Exercise requirements →
Leaving out the pictures, reproduce each record exactly and in full.

Material shown →

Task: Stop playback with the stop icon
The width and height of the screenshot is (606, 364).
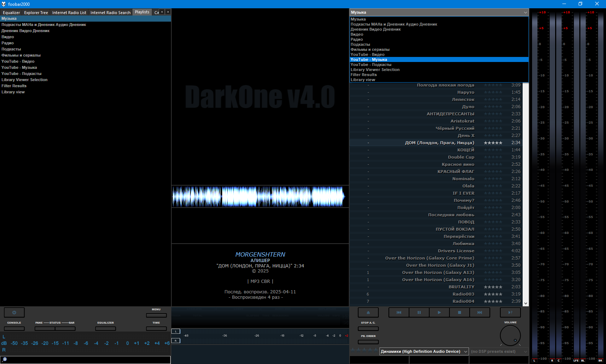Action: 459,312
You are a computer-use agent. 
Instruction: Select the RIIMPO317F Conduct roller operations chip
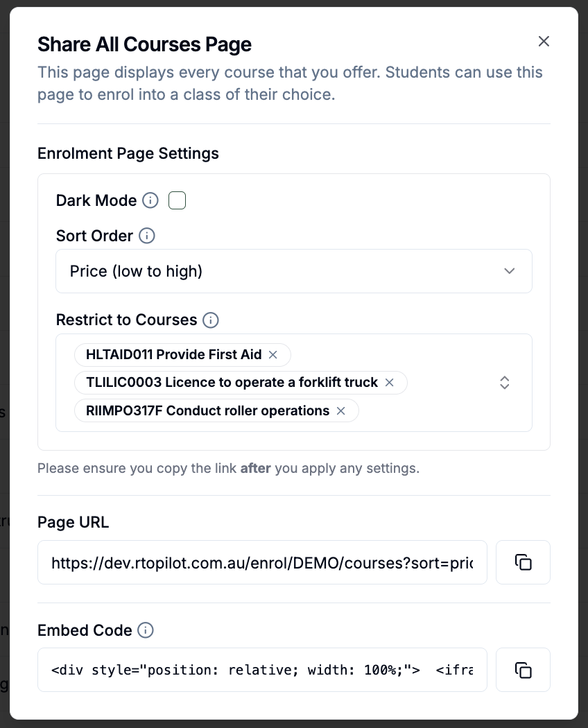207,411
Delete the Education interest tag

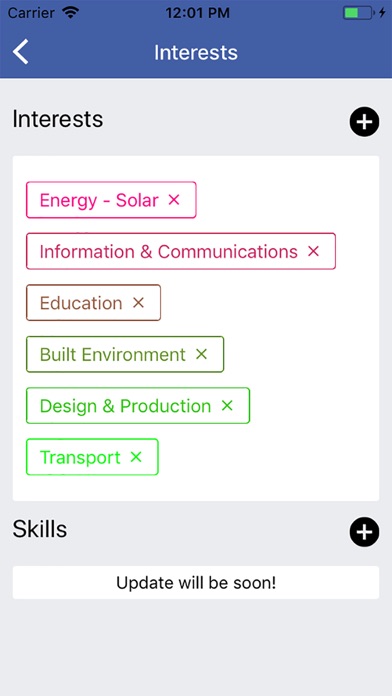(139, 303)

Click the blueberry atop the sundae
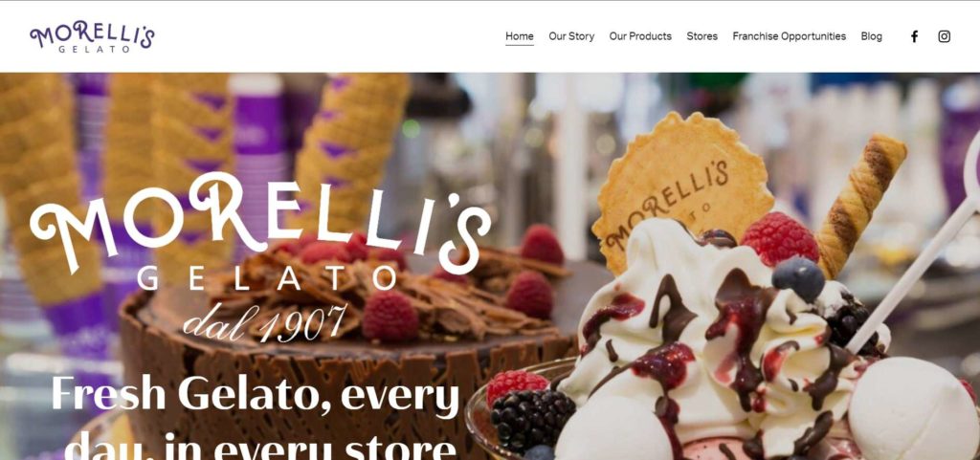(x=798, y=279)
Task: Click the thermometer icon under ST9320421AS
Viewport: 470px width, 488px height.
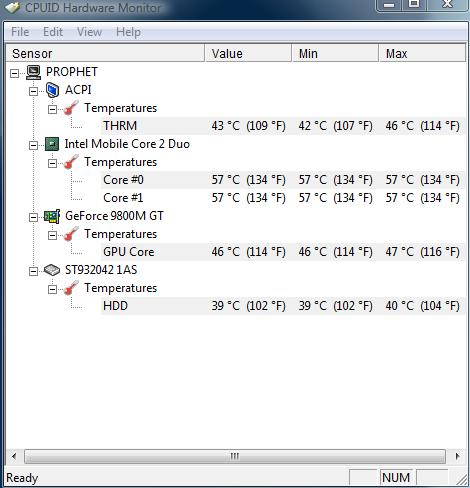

Exercise output →
Task: Stop playback with the stop icon
The width and height of the screenshot is (606, 364).
Action: 459,312
You are a computer-use agent. 
Instruction: Select the RIIMPO317F Conduct roller operations chip
207,411
Delete the Education interest tag

(139, 303)

Click the blueberry atop the sundae
(x=798, y=279)
Task: Click the thermometer icon under ST9320421AS
Viewport: 470px width, 488px height.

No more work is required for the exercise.